Una forma di disillusione che il regista svela a poco a poco, facendo sì che la protagonista torni a guardare il mondo per quello che è realmente, ponendosi in netta contrapposizione rispetto a tutti i personaggi alleniani che preferiscono rifugiarsi nella luminosità di un sogno piuttosto che nel grigiore della realtà. Un aspetto che il regista riesce a raccontare in modo nuovo rispetto a quanto fatto precedentemente (pensiamo ad Alice del 1990) mettendo al centro una figura femminile che gradualmente si emancipa dal marito e dal ricordo dell’amante: uomini bambini che, pur diversamente, la considerano un trofeo.
Tra dramma e commedia
Il conflitto interiore di Fanny e il risvolto thriller della vicenda sono però smorzati da quei tempi comici che hanno reso Woody Allen semplicemente Woody Allen. Questo dà vita a una commistione particolarmente riuscita in cui elementi noti vanno a generare qualcosa di inedito e familiare allo stesso tempo.
Ne deriva che Un colpo di fortuna non è Match Point, ma neanche Crimini e misfatti, Scoop o Misterioso omicidio a Manhattan perché il film ci racconta una storia diversa, nonostante gli innumerevoli punti di contatto. Ma del resto il cinema di Allen è così, da sempre.
Ecco perché per svelare il film non bisogna dimenticare che i punti cardine della filosofia alleniana non sono mai cambiati, semmai cambia il modo in cui lui ce li propone raccontandoci di volta in volta una storia diversa. Una storia in cui il senso dell’esistenza è tutto da decidere, in cui il caso gioca un ruolo preponderante ma in cui comunque è sempre possibile sorridere di fronte a noi stessi. Non dimentichiamo infatti che Allen nasce come stand-up comedian e che i suoi primi film, di fatto, sono comici. Una comicità, la sua, che è più di un genere è che è chiaramente legata al suo background culturale ebraico e che, come è noto, è stata spesso ibridata con toni più drammatici.
Parigi come New York
In questo modo Allen torna a riflettere su uno dei temi a lui più cari, quello della casualità che condiziona la vita delle persone, con una storia di tipi umani che si muovono di una Parigi ancora una volta fotografata come una cartolina, idealizzata come lo è sempre stata la sua amata New York “la città che pulsava dei grandi motivi di George Gershwin”.

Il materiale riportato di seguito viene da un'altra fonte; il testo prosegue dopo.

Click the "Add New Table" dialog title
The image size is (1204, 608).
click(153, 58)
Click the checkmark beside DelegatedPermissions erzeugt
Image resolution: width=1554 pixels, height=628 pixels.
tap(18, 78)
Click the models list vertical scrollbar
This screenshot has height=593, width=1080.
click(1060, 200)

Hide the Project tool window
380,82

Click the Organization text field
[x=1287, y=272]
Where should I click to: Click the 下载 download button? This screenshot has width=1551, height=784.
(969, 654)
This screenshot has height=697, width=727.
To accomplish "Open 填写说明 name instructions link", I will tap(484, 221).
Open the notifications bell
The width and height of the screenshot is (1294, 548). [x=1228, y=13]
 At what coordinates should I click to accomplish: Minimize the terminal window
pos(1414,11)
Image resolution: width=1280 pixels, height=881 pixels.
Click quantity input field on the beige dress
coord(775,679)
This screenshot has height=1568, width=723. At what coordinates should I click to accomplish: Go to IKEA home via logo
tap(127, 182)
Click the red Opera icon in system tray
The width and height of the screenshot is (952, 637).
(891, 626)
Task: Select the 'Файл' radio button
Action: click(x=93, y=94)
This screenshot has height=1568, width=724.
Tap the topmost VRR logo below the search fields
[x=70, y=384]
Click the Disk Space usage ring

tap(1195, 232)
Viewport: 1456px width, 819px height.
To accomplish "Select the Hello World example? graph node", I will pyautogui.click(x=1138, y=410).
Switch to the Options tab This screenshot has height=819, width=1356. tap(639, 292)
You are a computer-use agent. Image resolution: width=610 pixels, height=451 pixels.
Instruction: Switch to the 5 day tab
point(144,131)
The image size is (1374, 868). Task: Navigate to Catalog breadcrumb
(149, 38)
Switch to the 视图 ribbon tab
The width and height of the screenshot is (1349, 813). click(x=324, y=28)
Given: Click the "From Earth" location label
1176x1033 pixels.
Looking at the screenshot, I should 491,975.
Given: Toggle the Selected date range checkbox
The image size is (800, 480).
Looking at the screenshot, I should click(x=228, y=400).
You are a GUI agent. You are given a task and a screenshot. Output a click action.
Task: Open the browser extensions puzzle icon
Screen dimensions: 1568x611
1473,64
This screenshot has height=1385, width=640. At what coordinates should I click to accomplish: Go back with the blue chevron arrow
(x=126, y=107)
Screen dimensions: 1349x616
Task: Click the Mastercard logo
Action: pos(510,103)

Lontano dal trambusto metropolitano, tra location iconiche come i Jardin du Luxembourg e Avenue Montaigne, e spazi chiusi quasi anonimi, la Parigi di Allen risente chiaramente dei riferimenti culturali del regista pur svincolandosene allo stesso tempo; questo permette al regista di trovare quel già citato equilibrio tra inedito e familiare, dando vita a un nuovo teatro su cui far muovere i propri personaggi.
Perciò, con una Parigi mutevole come la sorte, Un colpo di fortuna non è Midnight in Paris ma neanche Tutti dicono I love you; così come, del resto, New York – che comunque ritroviamo nel background di Fanny e Alain, non è mai rimasta troppo simile a se stessa nel cinema di Allen.
Perché, pur da eterno nostalgico, Woody Allen – il più europeo tra gli americani ma al contempo permeato di cultura americana – non ha mai smesso di raccontarsi in modo diverso pur restando ancorato ai suoi fondamentali punti di riferimento. Forse proprio per questo che, a ottantotto anni appena compiuti, è riuscito a confezionare il suo primo film in lingua francese raccontandoci una storia che vale la pena di essere gustata e restando sempre e comunque fedele a se stesso.